▶ **Quoted text**
- Born: 24 October 1491 Joseon
- Died: c. 1524 (aged 33) Joseon
- Spouse: Gu Mun-gyeong, Lord Neungyang (m.1510–1524)
- Issue: Gu Eom; Gu Ham; Gu Dam;
- House: Jeonju Yi (by birth) Neungseong Gu (by marriage)
- Father: Yeonsangun of Joseon
- Mother: Queen Shin

= Princess Hwisin =

Korean princess (fl. 16th century)

Princess Hwisin (24 October 1491 (Note: In Korean lunar calendar, the princess was born on 22 September 1491) – ?), or firstly honoured as Princess Hwisun, was a Joseon Royal Princess and the eldest daughter of Yeonsangun of Joseon and Deposed Queen Sin.

Her title as Princess was abolished after her father's abdication and was titled as Gu Mun-gyeong’s wife, Lady Yi, or Lady Gu to follow her husband's clan, the Neungseong Gu clan.

==Biography==
=== Early life ===
On 24 October 1491, the Princess was born when her father, Prince Yeonsan, and her mother, Princess Consort Geochang, were still the heir successor to the throne as Crown Prince and Crown Princess Consort. The Princess was eventually named Yi Su-eok.

Through her mother, the Princess was a cousin of Queen Dangyeong and was a cousin-in-law of Princess Gyeongsun; the daughter of King Seongjong. She eventually became the great-grandaunt of Queen Inheon through her brother-in-law, Gu Hui-Gyeong, and his wife, Lady Shin of the Geochang Shin clan; who also happened to be her and Queen Dangyeong’s younger cousin.

Princess Hwisin was the only child within her siblings to have survived to adulthood.

=== Marriage ===
The Princess was arranged to marry with Gu Su-yeong's fourth son, Gu Mun-gyeong, in 1510 who was then given the title of Lord Neungyang or Prince Consort Neungyang. The couple had three sons named Gu Eom in 1512, Gu Ham in 1515, and Gu Dam in 1518. Gu Su-yeong was already the son-in-law of Grand Prince Yeongeung, the eighth son of Sejong of Joseon and Queen Soheon.

The Princess's maternal grandmother was Princess Jungmo, the first daughter of Grand Prince Imyeong with Grand Princess Consort Jean of the Jeonju Choi clan. The Princess's mother-in-law was Princess Gilan who was also the daughter of Grand Prince Yeongeung. Both Grand Prince Imyeong and Grand Prince Yeongeung were the sons of King Sejong and Queen Soheon and became her great-grandfathers. Princess Gilan was also a maternal cousin of Queen Jeongsun.

=== Yeonsangun’s Abdication ===
However, after the Princess's father’s abdication in 1506, Princess Hwisin’s younger brothers died by poisoning through the decision of the royal court despite the King’s objections.

Her home was also confiscated and divided among Park Won-Jong, Yu Soon-jeong, and Sung Hui-an. But 2 years later in 1508, with the opinions of Yun Sun and other officials, the new King, Jungjong of Joseon, reunited the Princess and her husband. The king later visited her and her family as well as giving back her house.

▶ **Given information**
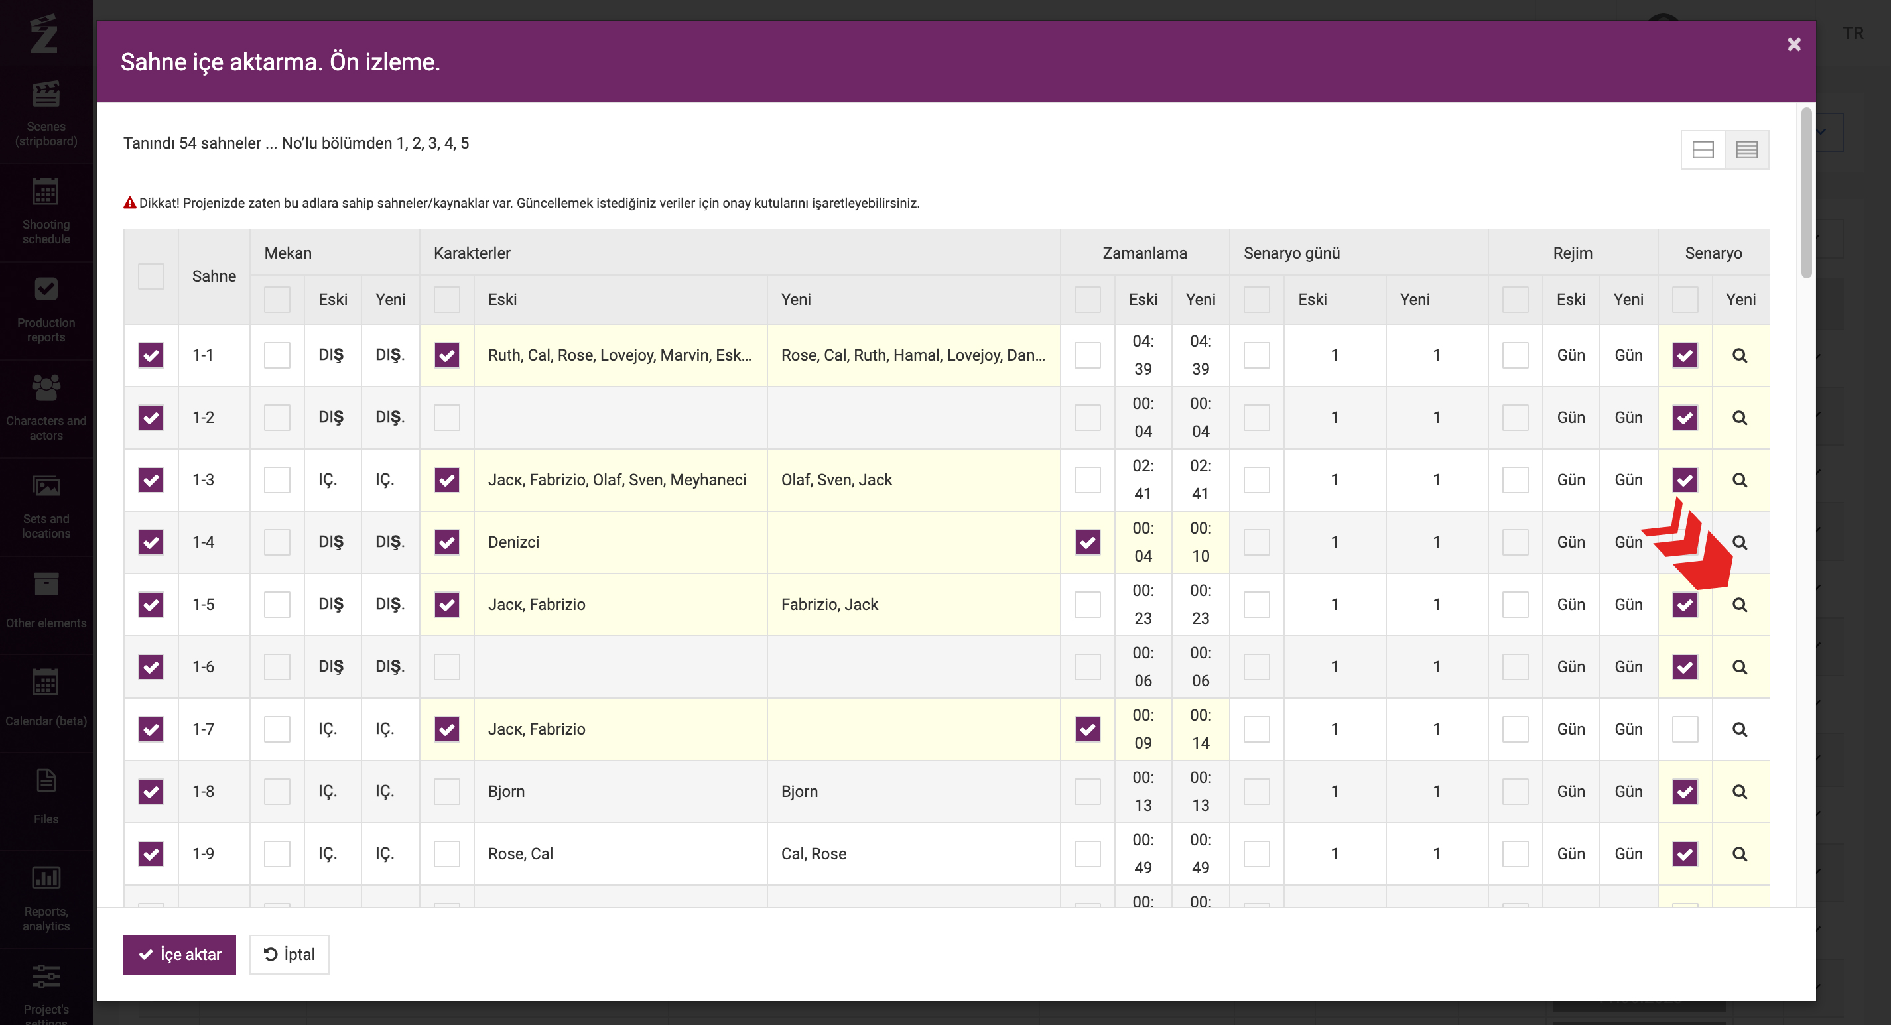Open Characters and actors section
The height and width of the screenshot is (1025, 1891).
[x=46, y=409]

▶ **Exercise requirements**
Reproduce the part of the Princess Hwisin article that begins at the words "Princess Hwisin was" and stops after "and Queen Soheon.". Work from the Princess Hwisin article alone, not from the material.

▶ **Result below**
Princess Hwisin was the only child within her siblings to have survived to adulthood.

=== Marriage ===
The Princess was arranged to marry with Gu Su-yeong's fourth son, Gu Mun-gyeong, in 1510 who was then given the title of Lord Neungyang or Prince Consort Neungyang. The couple had three sons named Gu Eom in 1512, Gu Ham in 1515, and Gu Dam in 1518. Gu Su-yeong was already the son-in-law of Grand Prince Yeongeung, the eighth son of Sejong of Joseon and Queen Soheon.